▸ OBJECTIVE
Pick out every line in the records that contains the word "pixels", and copy each one in full. Match case exactly.
====== EXTRACTED RECORDS
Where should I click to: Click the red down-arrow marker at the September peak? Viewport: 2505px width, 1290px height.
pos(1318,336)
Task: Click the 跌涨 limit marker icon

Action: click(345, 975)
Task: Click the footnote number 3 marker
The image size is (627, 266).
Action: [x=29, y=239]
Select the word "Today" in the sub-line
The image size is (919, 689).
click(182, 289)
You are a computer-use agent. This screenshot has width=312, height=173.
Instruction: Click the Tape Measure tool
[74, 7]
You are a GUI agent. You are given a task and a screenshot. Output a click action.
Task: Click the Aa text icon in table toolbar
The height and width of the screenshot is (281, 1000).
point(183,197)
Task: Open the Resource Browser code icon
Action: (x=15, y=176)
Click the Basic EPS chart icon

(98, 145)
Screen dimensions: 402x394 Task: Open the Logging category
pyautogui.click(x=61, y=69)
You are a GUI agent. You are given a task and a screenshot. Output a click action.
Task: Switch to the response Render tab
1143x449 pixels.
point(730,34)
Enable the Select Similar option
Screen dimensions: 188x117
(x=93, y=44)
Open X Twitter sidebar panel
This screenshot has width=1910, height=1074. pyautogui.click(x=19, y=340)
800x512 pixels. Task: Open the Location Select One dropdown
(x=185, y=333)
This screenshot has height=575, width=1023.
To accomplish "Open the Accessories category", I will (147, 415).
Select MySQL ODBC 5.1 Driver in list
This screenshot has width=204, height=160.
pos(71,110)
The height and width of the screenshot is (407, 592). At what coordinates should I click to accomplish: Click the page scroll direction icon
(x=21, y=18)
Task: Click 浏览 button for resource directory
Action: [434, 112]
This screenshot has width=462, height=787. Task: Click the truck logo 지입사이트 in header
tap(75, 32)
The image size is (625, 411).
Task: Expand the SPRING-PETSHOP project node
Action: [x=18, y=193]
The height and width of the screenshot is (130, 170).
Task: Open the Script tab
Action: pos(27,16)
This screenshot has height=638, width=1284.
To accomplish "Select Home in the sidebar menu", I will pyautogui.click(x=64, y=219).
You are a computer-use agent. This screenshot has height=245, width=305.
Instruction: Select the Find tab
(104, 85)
============
▸ ANSWER TO THE EXERCISE
1143x449 pixels.
800x512 pixels. Task: Open the Location Select One dropdown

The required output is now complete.